Vivemos dias de incertezas, meses de ansiedade... Por culpa de alguns, a corda na garganta aperta a cada dia que passa, num gesto lento mas terrivelmente angústiante. A crise não tem rostos, não tem culpados. A crise não tem origens, não tem identidade, não tem nada... E no meio de tanta crise, no meio desta guerra silenciosa mas letal o povinho, o pequenino, o que trabalha de sol a sol, o que sofre, chora, luta e age, é o que, estranhamente, se sente culpado por ela, pela crise maldita, sem rosto, sem cor, sem nada... Afinal, é ele, o povinho, o responsável pelo seu pagamento. É o povinho que vai ter que trabalhar mais e receber menos... é o povinho que vai ter que ganhar menos e descontar mais... é o povinho que, se tiver a infelicidade de adoecer, qual traição ao Estado soberano, vai ter que pagar mais na consulta, mais nos medicamentos e receber menos em sede de IRS. Pudera, ninguém lhe mandou adoecer... Se o culpado não fosse o povinho não se percebe tanta carga para cima dele, se o culpado não fosse o povinho não se justificaria ter de ser ele a levar com as contas da crise, se o culpado não fosse o povinho, o Estado, soberano e imparcial, não atiraria para cima das suas costas a responsabilidade de equilibrar novamente as suas contas.
Por isso, depois de meses e meses de investigação cheguei a uma conclusão: o povinho, trabalhador e honesto, é o culpado da crise. Não podem ser os senhores da banca, porque esses gerem o nosso dinheiro e fazem lucros monstruosos com ele... não podem ser os senhores da politica, porque perdem de ganhar salários muito bons, sacrificam a sua vida privada, para garantir o normal funcionamento do Estado. Claro que se tudo corre mal e o Estado entra em crise, a culpa não é deles, é do povinho, que foi desonesto e não descontou o que devia e eles, pela meia duzia de anos de excelente trabalho em prol da nação levam uma pequena reforma de alguns milhares de euros mais a garantia de um cargo público de relevo numa instituição qualquer de utilidade publica, mais uma prova que são competentes, logo, acima de qualquer suspeita.

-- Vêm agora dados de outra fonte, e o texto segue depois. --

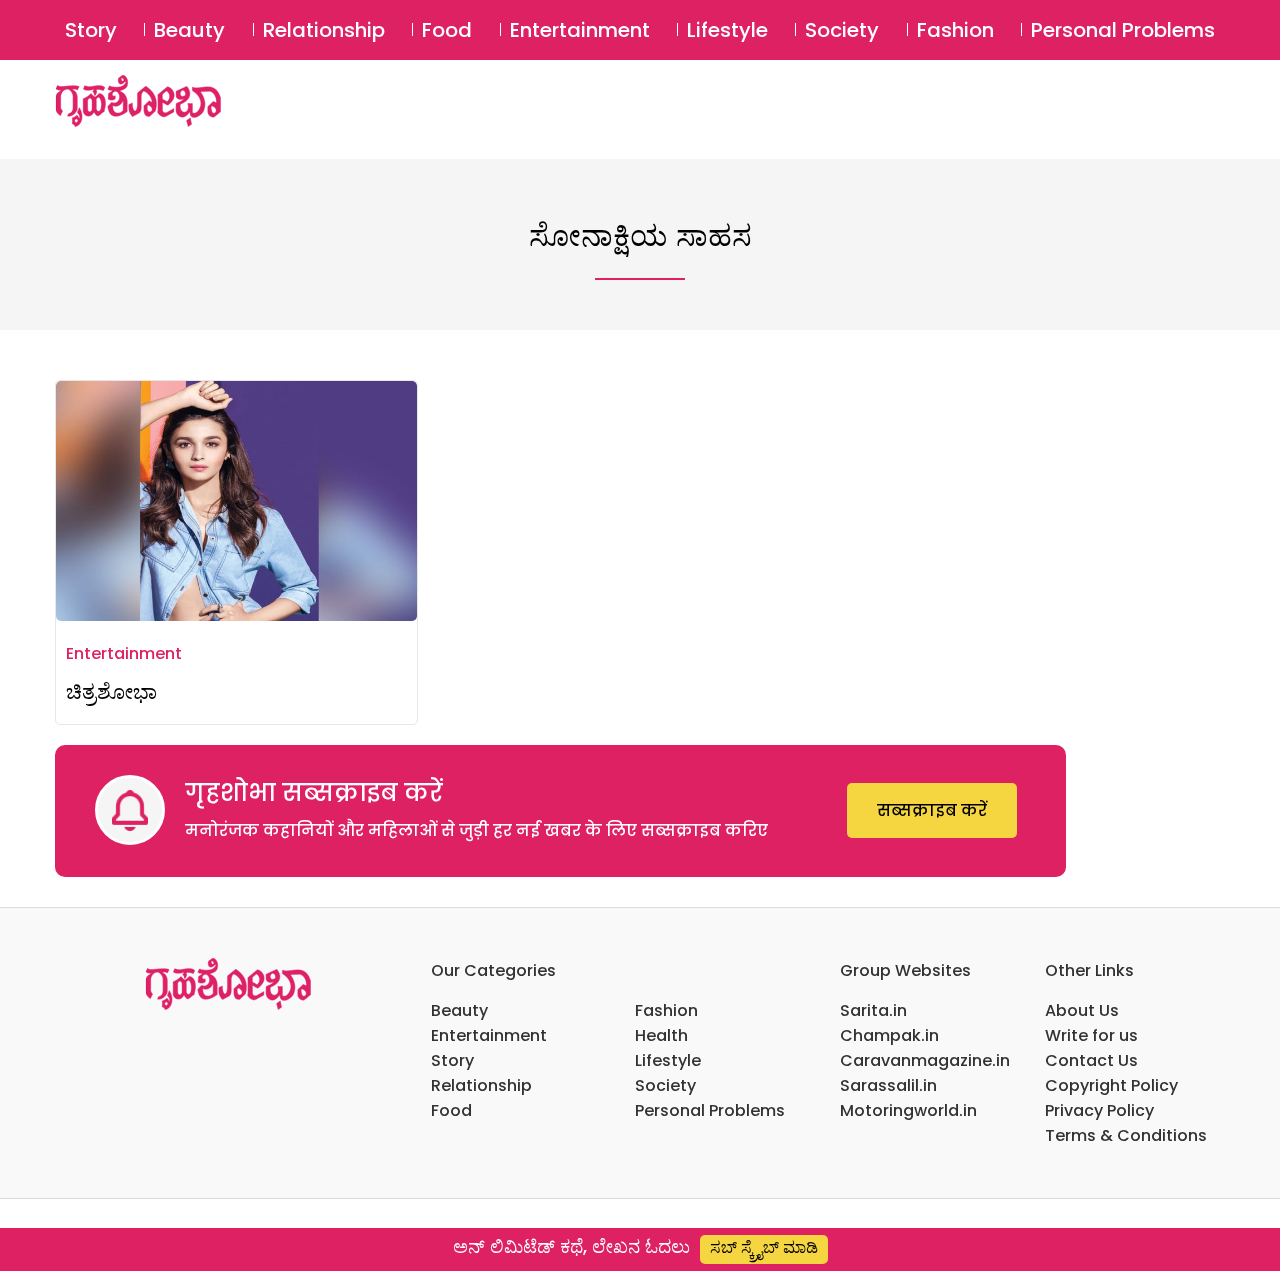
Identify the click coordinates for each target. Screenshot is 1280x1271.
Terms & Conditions (1126, 1135)
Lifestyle (727, 30)
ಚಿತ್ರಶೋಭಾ (111, 691)
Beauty (189, 30)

Ironias à parte, e falando de coisas muito sérias, onde param mais de quatro mil milhões de euros do erario público? Quem foi o responsável pela sua delapidação? Quem foram os incompetentes que deixaram essa situação acontecer? Quem roubou o Estado ao seu serviço? O que mais me deixa perplexo nesta situação é o facto de ser o povo a ter agora que arranjar esse dinheiro estando os homens responsáveis por esta situação a gozar de uma bela reforma em casa, supostamente, por terem servido a nação. Se, na minha vida privada, for o responsável pela perda irreparavel de bens por parte de alguém, existe uma figura legal, chamada de "gestão danosa", que me pode mandar para a cadeia... estes gajos não lesam um homem nem dois, lesam toda uma nação e ainda lhes pagam por cima.

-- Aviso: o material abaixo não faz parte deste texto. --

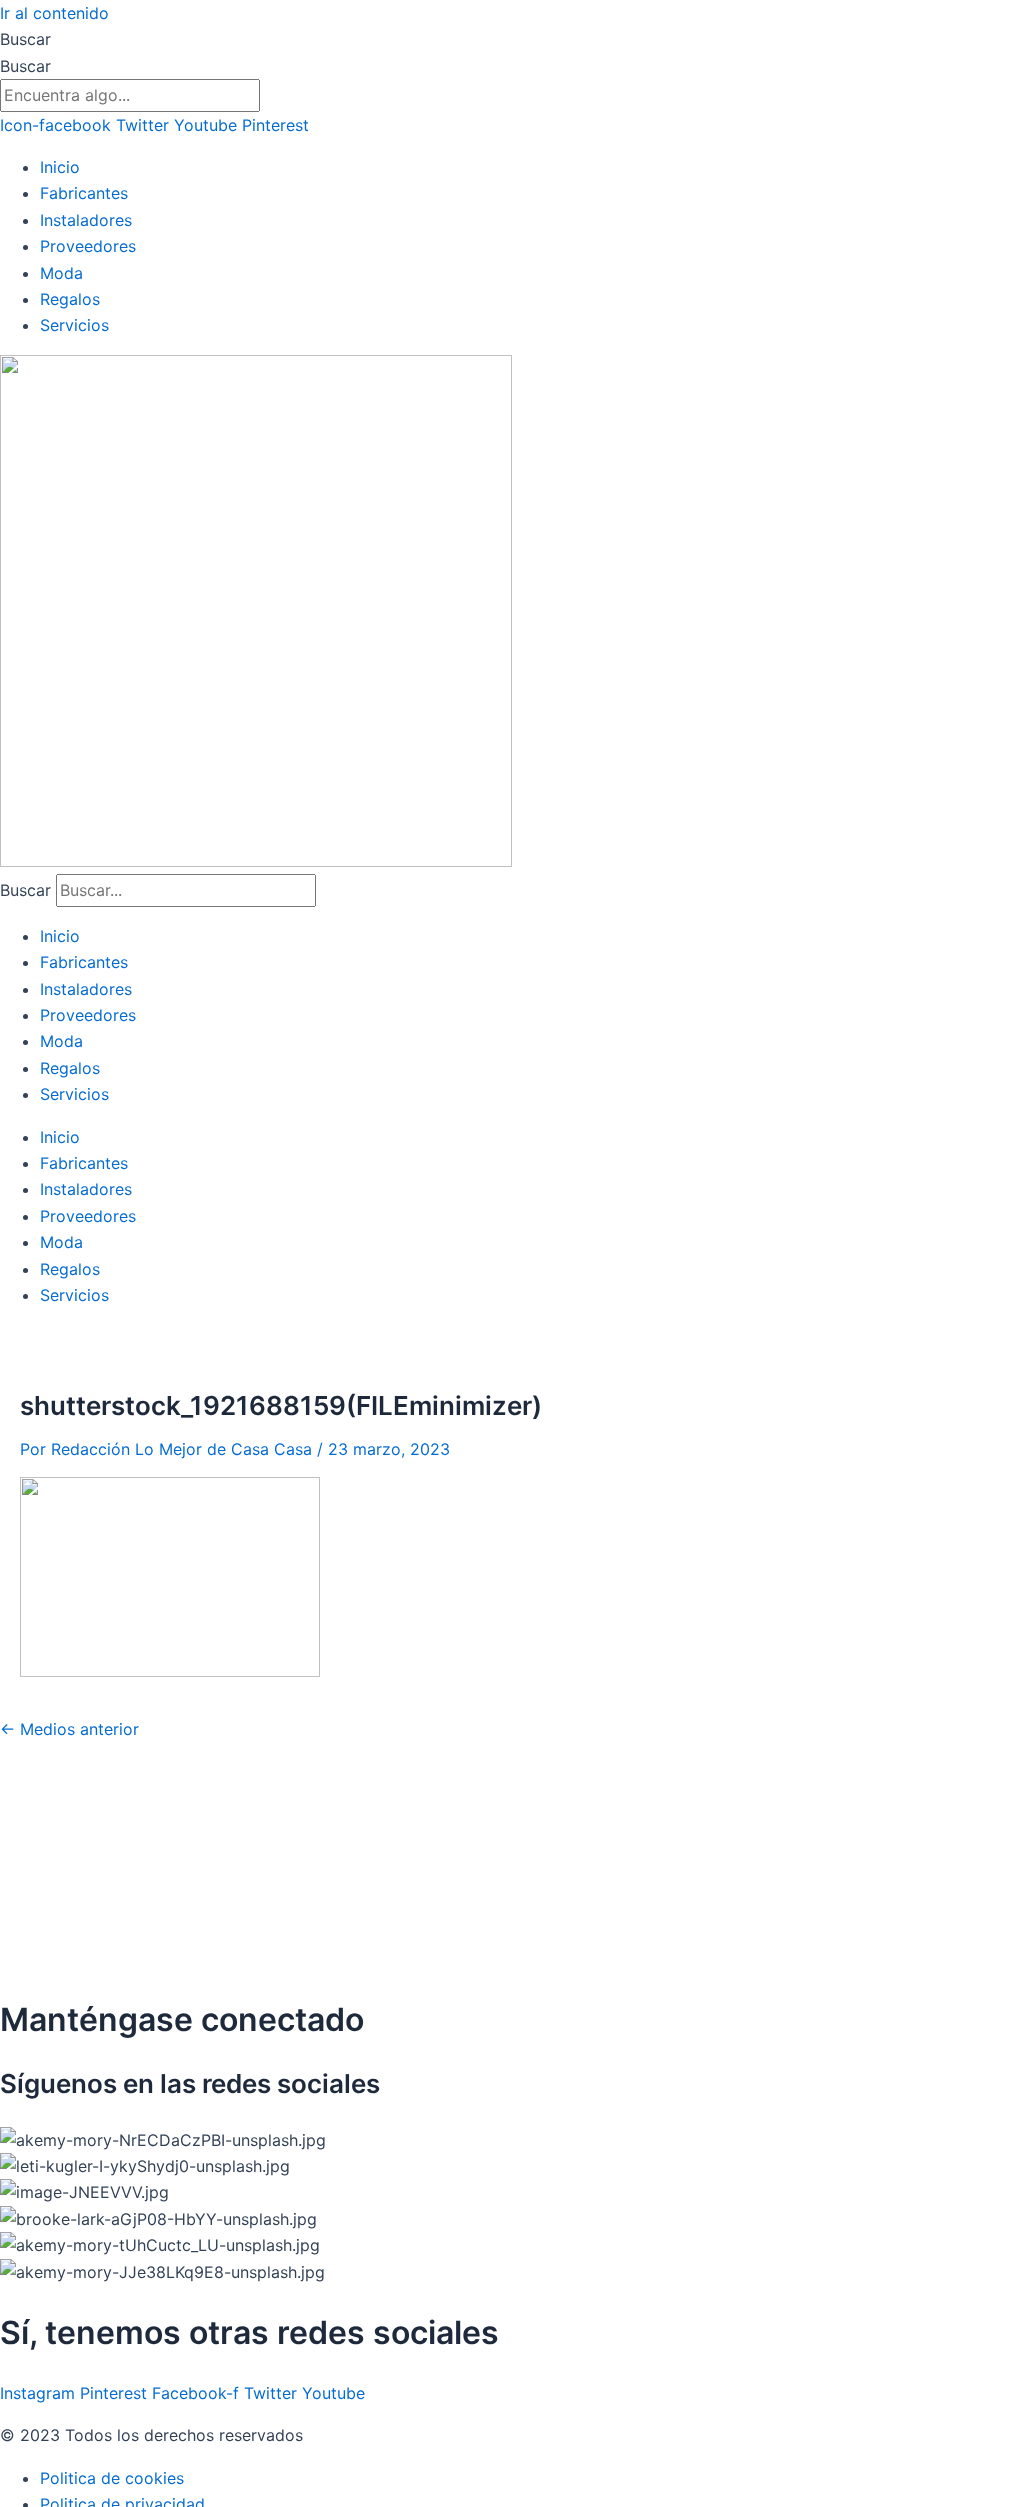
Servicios (74, 325)
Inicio (60, 167)
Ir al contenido (54, 13)
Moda (61, 273)
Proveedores (88, 246)
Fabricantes (84, 193)
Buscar (25, 39)
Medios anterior (69, 1729)
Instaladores (86, 220)
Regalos (70, 299)
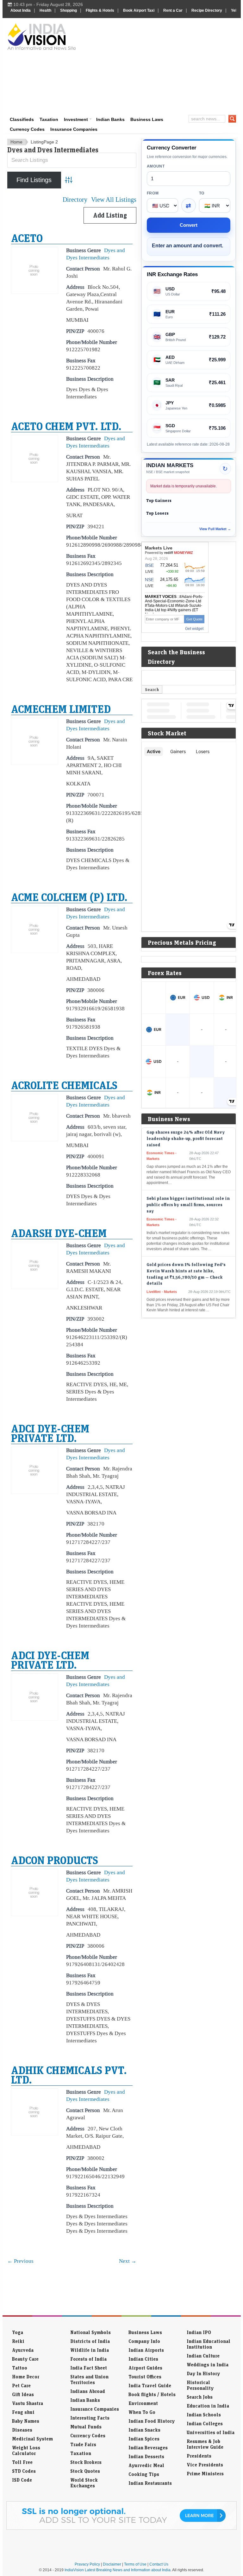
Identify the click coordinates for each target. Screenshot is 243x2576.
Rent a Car (173, 10)
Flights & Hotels (100, 10)
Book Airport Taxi (138, 10)
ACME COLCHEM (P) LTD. (69, 897)
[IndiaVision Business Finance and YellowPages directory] (41, 36)
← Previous (20, 2260)
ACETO (27, 237)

Ainda hoje, num tópico do meu amigo Jorge de Sequeira numa rede social, este perguntava se o povo estaria preparado para aguentar as novas medidas de angariação de receita por parte do Estado. Nova subida de impostos sobre bens essenciais. Claro que não, mas também ninguém se importa com isso. Afinal todos temos que comer e beber, temos que ir ao médico, temos que fazer seguros para tudo e para nada... Afinal temos que consumir. Não temos dinheiro? Não importa, o banco empresta, nem que para isso te fique com um terreno ou uma casa, com o qual vai arrecadar mais uns milhares na sua já enorme margem de lucro. Esta roda viva está a trucidar o povo, a rebentar definitivamente com as nossas energias. Já não basta trabalhar para sobreviver, é o laborar a pensar se o mesmo vai chegar para mantar aconchegado o estomago das nossas crianças... Estou preocupado, confesso, porque tenho uma menina de tenra idade para a qual trabalho já mais de 10 horas por dia e não vejo, nem por isso, a conta a crescer. E isto é terrivel, mais que o esforço fisico, é o psicologico deste emaranhado de sentimentos que nos invade no dia-a-dia.